Severance Hospital said on Wednesday it will appeal the lower district court's decision to the South Korea Supreme Court.

According to an AFP report, Severance Hospital chief Park Chang-Il told reporters that the hospital would take the case directly to the nation's highest court and bypass the appeals court.

The 75-year-old woman, identified by the name Kim, supposedly has no chance of recovering and was declared brain-dead in February after she sustained brain damage and fell into a coma following a hospital visit.

The hospital rejected the family's request to take her life and the family eventually filed a lawsuit to get the hospital to do so.

The initial decision is opening up the Asian nation to concerns that the ruling could lead to assisted suicide or euthanasia, though the ruling itself didn't legalize either practice.


Wesley J. Smith, an American bioethicist says the woman in the case is "unconscious, not 'brain dead,'" and challenged mainstream media reports to that effect.

### Stored data
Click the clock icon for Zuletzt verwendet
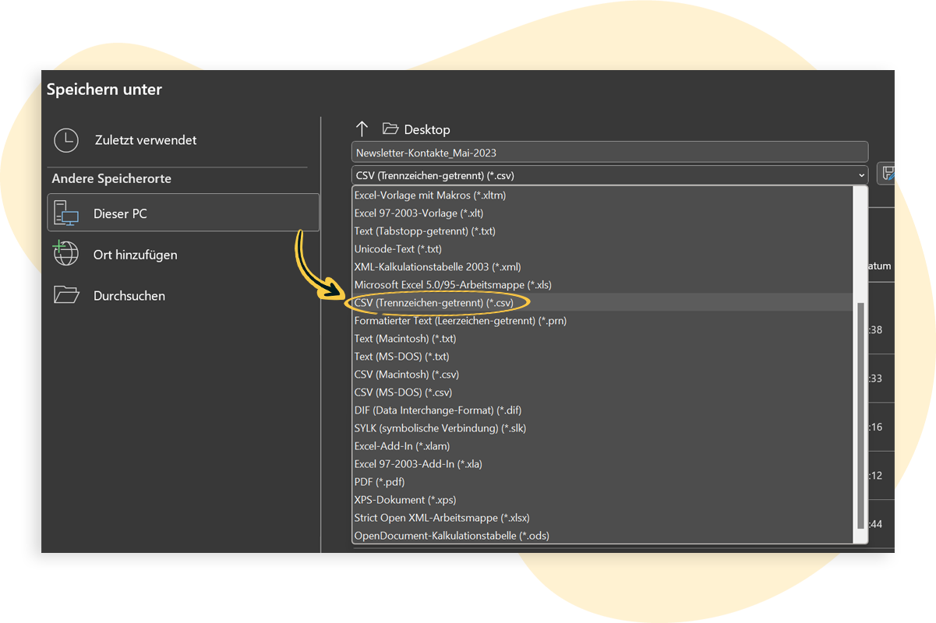 click(x=66, y=140)
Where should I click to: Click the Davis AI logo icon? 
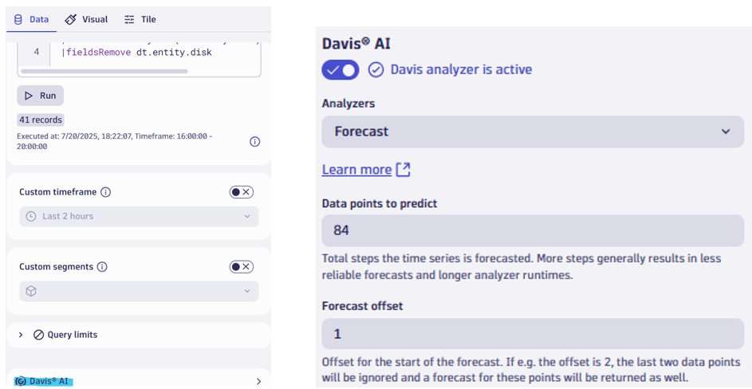21,381
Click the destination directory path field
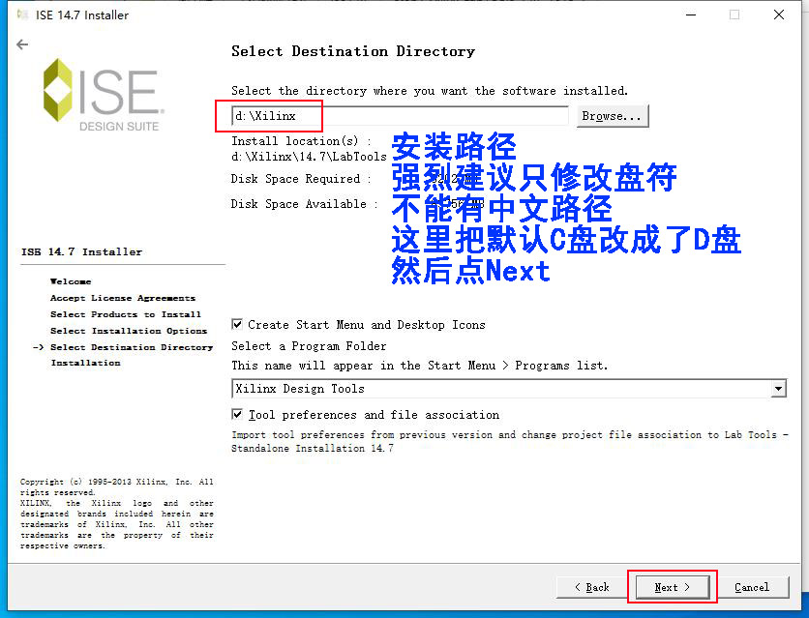 click(x=399, y=116)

### Things to do
A) Transcribe the Severance Hospital article between "The initial decision" and "to that effect.", inclusive.
B) Decide whether each statement agrees with the Severance Hospital article, answering yes or no and quoting the words that settle it: (i) The hospital intends to skip the appeals court. (ii) The district court's ruling legalized euthanasia. (iii) The hospital granted the family's request.

### Task solutions
A)
The initial decision is opening up the Asian nation to concerns that the ruling could lead to assisted suicide or euthanasia, though the ruling itself didn't legalize either practice.


Wesley J. Smith, an American bioethicist says the woman in the case is "unconscious, not 'brain dead,'" and challenged mainstream media reports to that effect.

B)
(i) Yes: "would take the case directly to the nation's highest court and bypass the appeals court"
(ii) No: "though the ruling itself didn't legalize either practice"
(iii) No: "The hospital rejected the family's request to take her life"